Consider Uber for the return
A guide from one recent review recommended using Uber to come and go. Even if you love public transit, this can make the trip smoother because you’re going farther from the center.
Go in with the right mindset
Try to think of the tour as education plus atmosphere. The spook factor is there, but the real value is the way the guide explains the evolution of psychiatric care and what people did in the name of treatment.
Should you book the Bohnice Hospital and Abandoned Cemetery Tour?

If you want a Prague experience that’s unusual in a thoughtful way, this is a strong pick. The combination of an operating hospital, a guided history of mental-health treatment (including lobotomies and Rosenham), and the eerie stop at Bohnický ústavní hřbitov makes the tour feel specific rather than generic.
Book it if you’re comfortable with difficult history and you like context delivered on your feet.

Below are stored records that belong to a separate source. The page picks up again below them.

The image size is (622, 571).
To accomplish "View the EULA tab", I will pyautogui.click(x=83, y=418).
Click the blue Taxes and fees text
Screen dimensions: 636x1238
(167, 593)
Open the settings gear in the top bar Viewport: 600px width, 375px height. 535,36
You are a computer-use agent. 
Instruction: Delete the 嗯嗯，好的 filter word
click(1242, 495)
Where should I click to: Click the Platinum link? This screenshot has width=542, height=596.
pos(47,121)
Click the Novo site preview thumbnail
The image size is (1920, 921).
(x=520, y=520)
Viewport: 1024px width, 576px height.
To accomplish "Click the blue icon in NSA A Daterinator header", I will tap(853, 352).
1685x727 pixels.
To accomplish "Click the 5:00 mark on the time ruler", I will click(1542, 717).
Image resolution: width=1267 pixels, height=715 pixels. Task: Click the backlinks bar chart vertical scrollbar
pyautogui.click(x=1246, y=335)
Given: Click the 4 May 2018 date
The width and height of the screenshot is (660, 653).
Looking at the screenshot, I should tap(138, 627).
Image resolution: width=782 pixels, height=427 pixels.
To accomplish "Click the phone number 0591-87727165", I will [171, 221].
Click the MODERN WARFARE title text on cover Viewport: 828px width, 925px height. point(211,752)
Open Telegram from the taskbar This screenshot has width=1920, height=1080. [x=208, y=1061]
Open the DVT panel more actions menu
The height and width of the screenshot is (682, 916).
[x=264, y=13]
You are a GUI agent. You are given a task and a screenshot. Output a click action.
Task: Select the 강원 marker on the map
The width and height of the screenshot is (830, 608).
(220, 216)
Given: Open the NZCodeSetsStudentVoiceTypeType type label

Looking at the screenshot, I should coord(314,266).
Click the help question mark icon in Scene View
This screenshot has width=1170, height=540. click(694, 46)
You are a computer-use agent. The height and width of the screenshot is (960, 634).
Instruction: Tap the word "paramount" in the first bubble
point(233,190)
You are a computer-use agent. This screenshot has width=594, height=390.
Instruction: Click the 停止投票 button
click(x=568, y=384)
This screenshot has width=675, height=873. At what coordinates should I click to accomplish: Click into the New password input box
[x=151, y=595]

Skip it if you’re looking for a light evening activity, traveling with small children, or you don’t handle heavy topics well.
If you do book, bring good shoes, a bottle of water, and a mindset that says: I’m here to understand how people got it wrong, and how institutions shape what we call “care.”
FAQ
How long is the tour?
The tour lasts about 3 hours, with a guided hospital portion of around 2.5 hours and an additional cemetery promenade pass-by of about 30 minutes.
How much does the tour cost?
It’s $32 per person.
Where do I meet the guide?
Meet in front of the gate to Psychiatric Hospital in Bohnice at Ústavní 91, 181 00 Praha 8.
Is the tour guide in English?
Yes, the live tour guide is listed as English.
Is there a private group option?
Yes, private group availability is offered.
What should I bring?
Bring comfortable shoes and a reusable water bottle.
Is the tour suitable for small children?
No. The tour includes historical facts connected to the dark history of psychiatry, so it is not recommended for small children.
How do I get there by public transport?
Take metro line C to Kobylisy, then go toward Katastrální úřad, take bus 177 or 200 to the Katovická stop, and walk back to Ústavní street until you reach the metal gate number 91.
What’s the taxi estimate from the city center?
The price by Bolt or Uber from the city center is approximately 350 CZK (about 15 EUR).
Can I cancel for a refund, and can I pay later?
Free cancellation is offered up to 24 hours in advance for a full refund. You can also reserve now and pay later.